Louise cuts to the chase, telling Gemma she needs a nanny. 

It turns out that Sasha Johnson, a very private person, is part of a family in Kincaid and Gemma’s extended friend group—that fact is as uncomfortable for the police as it is for the family, especially when the coroner reveals that Sasha was pregnant. No one knew she was even in a relationship. 
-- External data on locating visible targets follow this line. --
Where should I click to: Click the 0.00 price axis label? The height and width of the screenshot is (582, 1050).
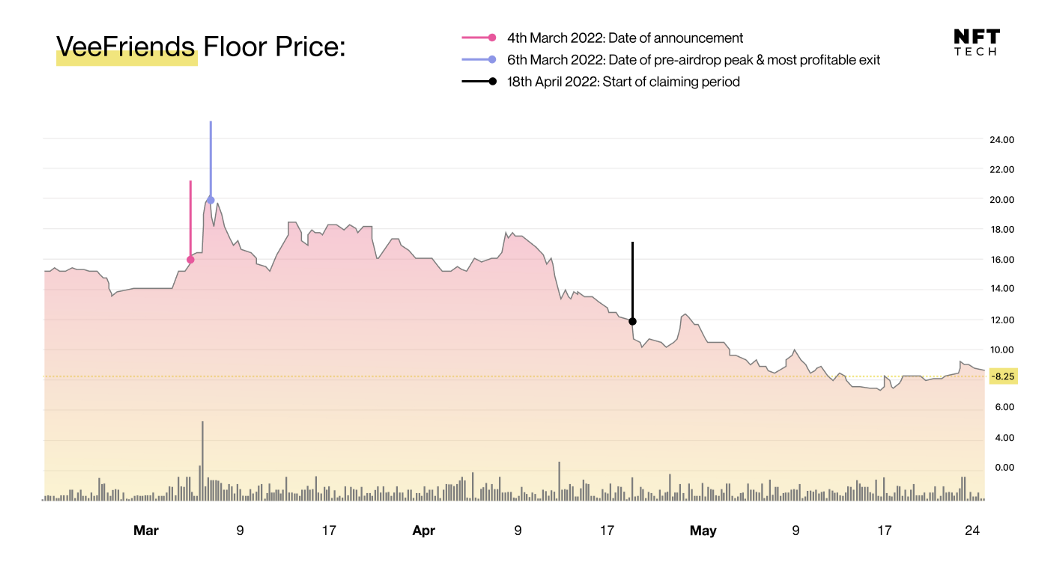1001,467
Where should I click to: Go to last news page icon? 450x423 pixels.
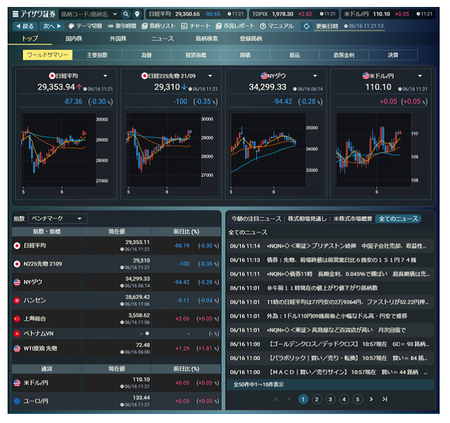tap(385, 399)
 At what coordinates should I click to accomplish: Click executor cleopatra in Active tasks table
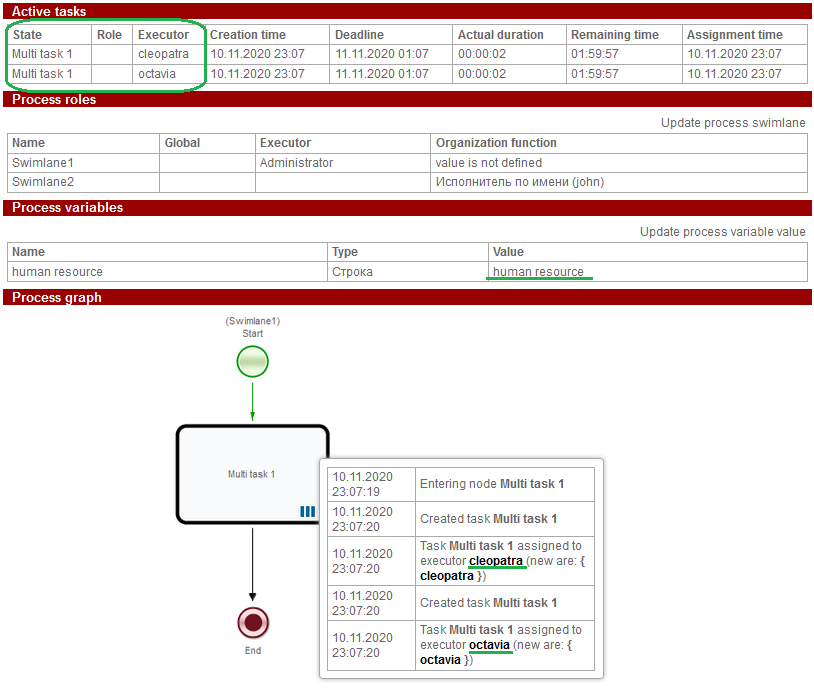point(163,54)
A Killing of Innocents has an unusual narrative. An estranged couple quarrel over the wife’s decision to go abroad, leaving a young daughter behind in the custody of the husband. It’s unclear how this plot interfaces with the primary story. Another strand is Gemma’s worries about her complicated home-front and the divergent needs of their children (much of which devolves upon her) amidst her delight, almost like a withered plant soaking up water, to be on the street working a case again. Then the knifing of the trainee doctor is followed by a second knifing, which brings unwelcome pressure from the higher-ups to solve the case quickly.

Crombie excels at weaving together a cohesive story out of disparate circumstances and characters. The thread that ties the book together is the visceral horror that deliberate violence can be and is visited on innocents. A Killing of Innocents is rooted in the relationship between Duncan and Emma; how their careers impact their family life and friendships. It’s absorbing, nuanced, and true to the personalities of two people we’ve come to regard as almost family.